Éstos y otros bandidos, según lo refirió en su obra el ya
citado padre Roberto Urzúa, tenían con los arrieros una especie de mutuo
acuerdo en el sentido de que estos últimos habrían de estar dispuestos a
hacerles mandados a los delincuentes, para llevar y traerles recados y
encargos, a cambio de ser respetados por los salteadores. Pero fundado el
acuerdo sobre la previa advertencia de que quienes lo traicionaran,
encontrarían fácilmente la muerte, como lo ejemplificó el padre Urzúa en el
siguiente párrafo:
“Sensacional fue el caso de un comerciante de Zapotlán; pues
traicionó la confianza que en sus arrieros tenían unos bandoleros que operaban
en la Cueva del Zapote, al denunciarlos al Gobierno, que los emboscó y casi los
acaba cuando iban a recoger encargos de ropa y víveres que ellos habían hecho a
los arrieros y pagado con su propio dinero. Al regresar del siguiente viaje
procedente de Colima, todo Zapotlán pudo ver el macabro desfilar del atajo con
los cadáveres de los arrieros atravesados en los aparejos. En el morral del
cargador se encontró una carta dirigida al dueño de la recua, donde le decían:
‘Si se retira más de una cuadra de su casa le aconsejamos deje escrito su
testamento; los arrieros le llevan de bulto el mismo encargo’. La noticia
popular agrega que el acaudalado hombre no volvió a dormir, hasta que murió al
año escaso”.
Muy amenos son también los dos textos presentados por
Cuauhtémoc Acoltzin Vidal y Víctor Manuel Arceo. Acoltzin refiere el viaje
imaginario de los fantasmas de Hidalgo, Juárez, Miramón y Ramón Corona desde
las ruinas del Mesón de Atenquique hasta el obelisco que hace 4 años todavía
estaba en donde fue la primitiva entrada del Camino Real a la ciudad de Colima;
en tanto que Arceo relata las vivencias extravagantes de una de las más
destacadas poetizas colimenses de la primera mitad del siglo XX, cuya
existencia se desarrolló en el barrio de Las Siete Esquinas, muy cerca de la
pila del mismo nombre, en un tramo del Camino Real que actualmente corresponde
a la calle Emilio Carranza, ya dentro de la ciudad de Colima.

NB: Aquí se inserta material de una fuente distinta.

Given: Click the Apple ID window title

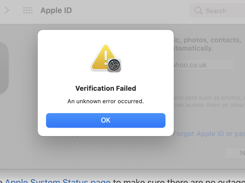Looking at the screenshot, I should click(56, 11).
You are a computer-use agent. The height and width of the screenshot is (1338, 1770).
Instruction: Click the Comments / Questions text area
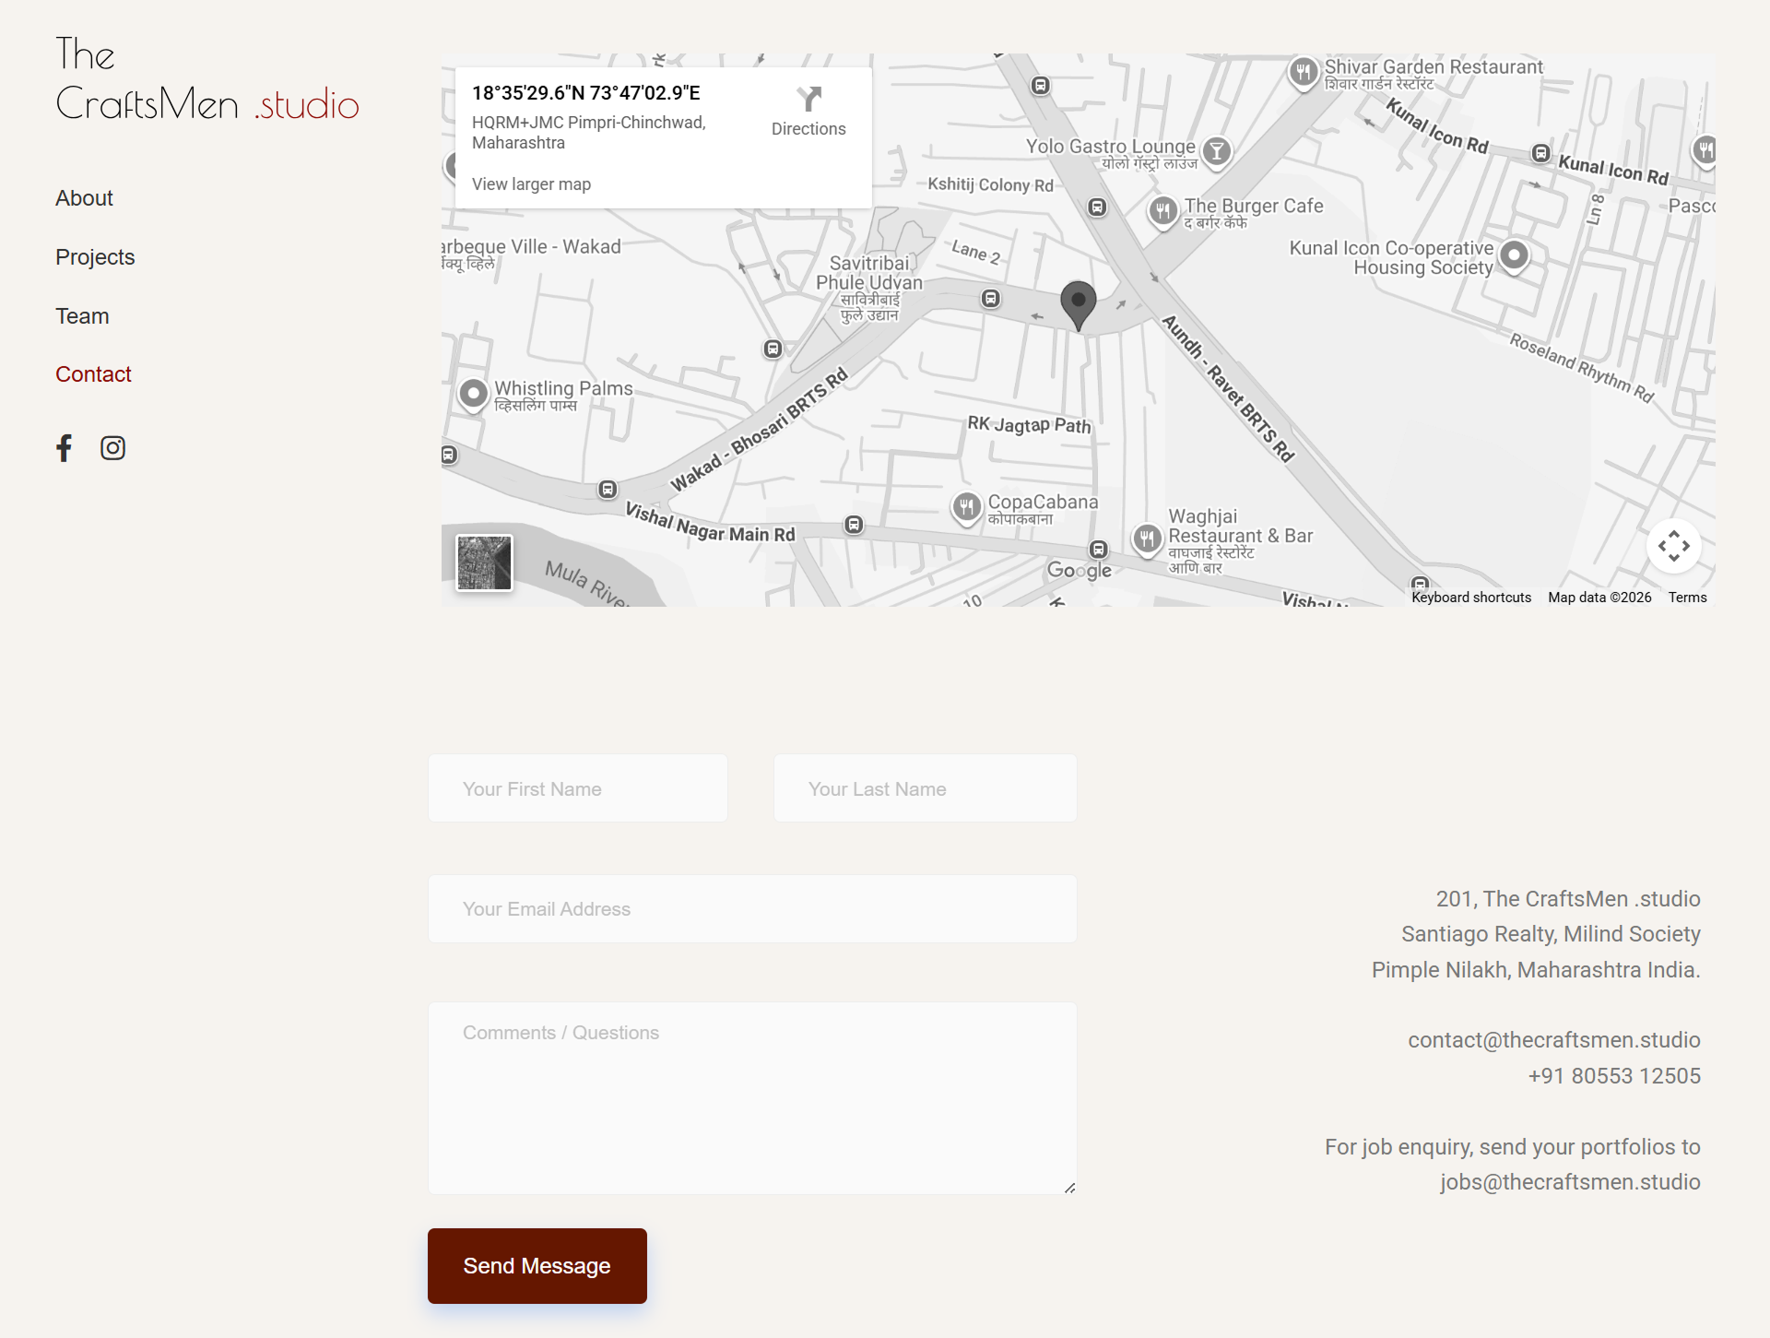coord(752,1097)
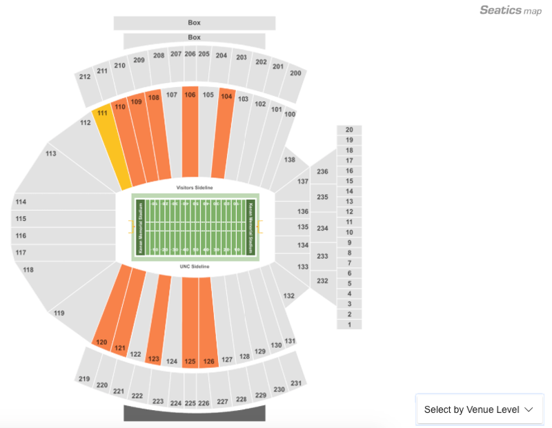Select section 125 on UNC sideline
552x428 pixels.
[190, 322]
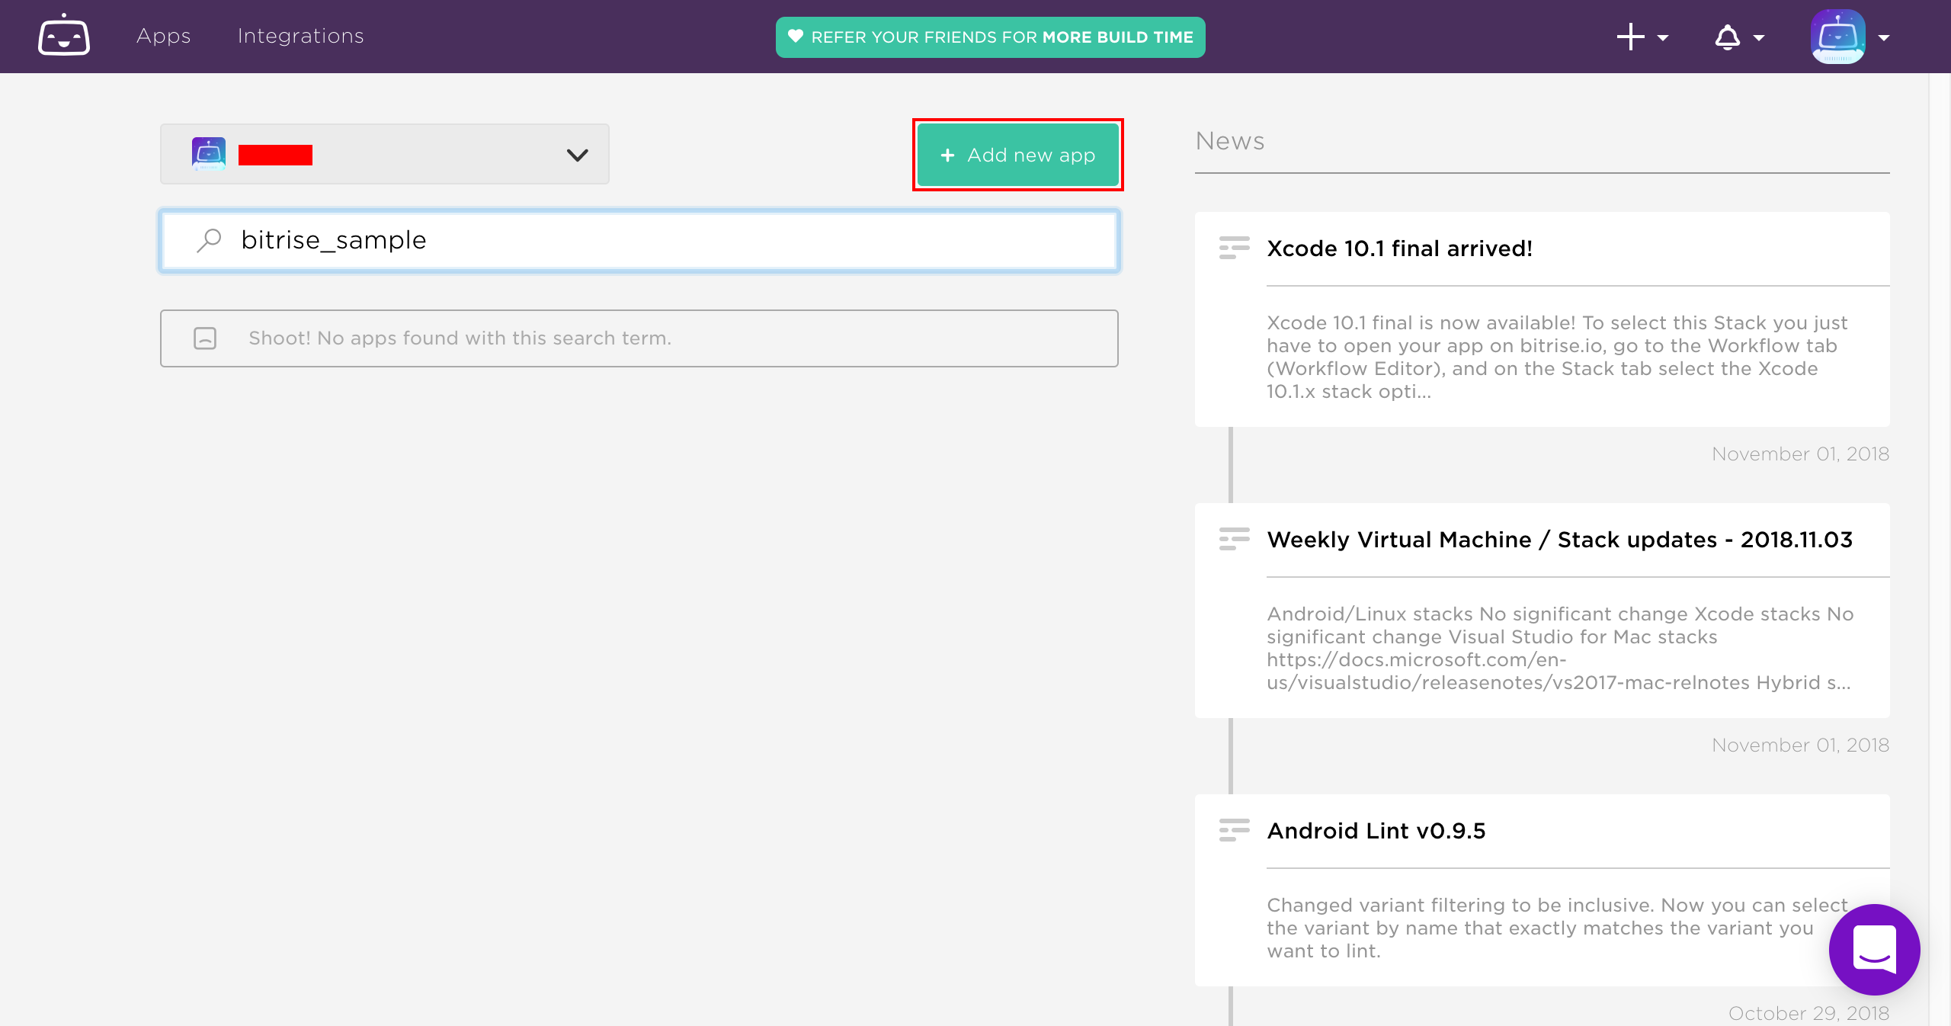
Task: Open the Xcode 10.1 final arrived headline
Action: (x=1399, y=248)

Aparece, lo mismo, en estas páginas, un pequeño ensayo de
Alfredo Juárez Albarrán, referido a la vida y la obra de un pintor decimonónico
llamado Jean Moritz Rugendas, autor de interesantes litografías sobre los paisajes
colimotes, incluyendo, desde luego, escenas del Camino Real. Y junto con él,
Bertha Luz Montaño Vázquez expone una breve síntesis de las Memorias de don
José Julián Ignacio Vázquez Bravo, sayulense, tatarabuelo suyo, a quien le tocó
incluso ser secuestrado el 27 de febrero de 1868.
Ese día, según lo refiere don Julián: “A las siete de la
mañana; regresaba de Guadalajara en unión de mi hijo José Julián y en el punto
de Chapalilla, cerca del Rancho de los Pozos, jurisdicción de Santa Ana
Acatlán, fuimos repentinamente sorprendidos por una gavilla de plagiadores en
número de cosa de ocho o nueve individuos, todos disfrazados, en buenos
caballos y bien armados; me amagaron de mil maneras, me vendaron los ojos y me
separaron de mi hijo, a quien dejaron libre para que llevara la noticia a mi
casa…”.
En fin, todos los demás trabajos son interesantísimos, pero
como no tengo espacio suficiente como para reseñarlos, me concretaré a decir
que Jaime Pizano Alcaraz, Antonio Magaña Tejeda, América A. Arellano Cerritos,
Salvador Olvera Cruz, Juan Manuel Almaguer, José Ángel Chávez Nájar, René
Chávez Déniz, Magdalena Escobosa Haas, Carlos Andrés Salgado Ceballos, María
Alcántar Gutiérrez y yo mismo somos los demás participantes. Habiendo podido
producir, entre todos, y con la edición hecha por el arquitecto Fernando
González Castolo, director del Archivo Histórico de Zapotlán El Grande, el
primer libro colectivo regional, que esperamos sea continuado por otros.
Me interesa mucho el tema, como le hago para tener un ejemplar, vivo en Guadalajara, jalisco.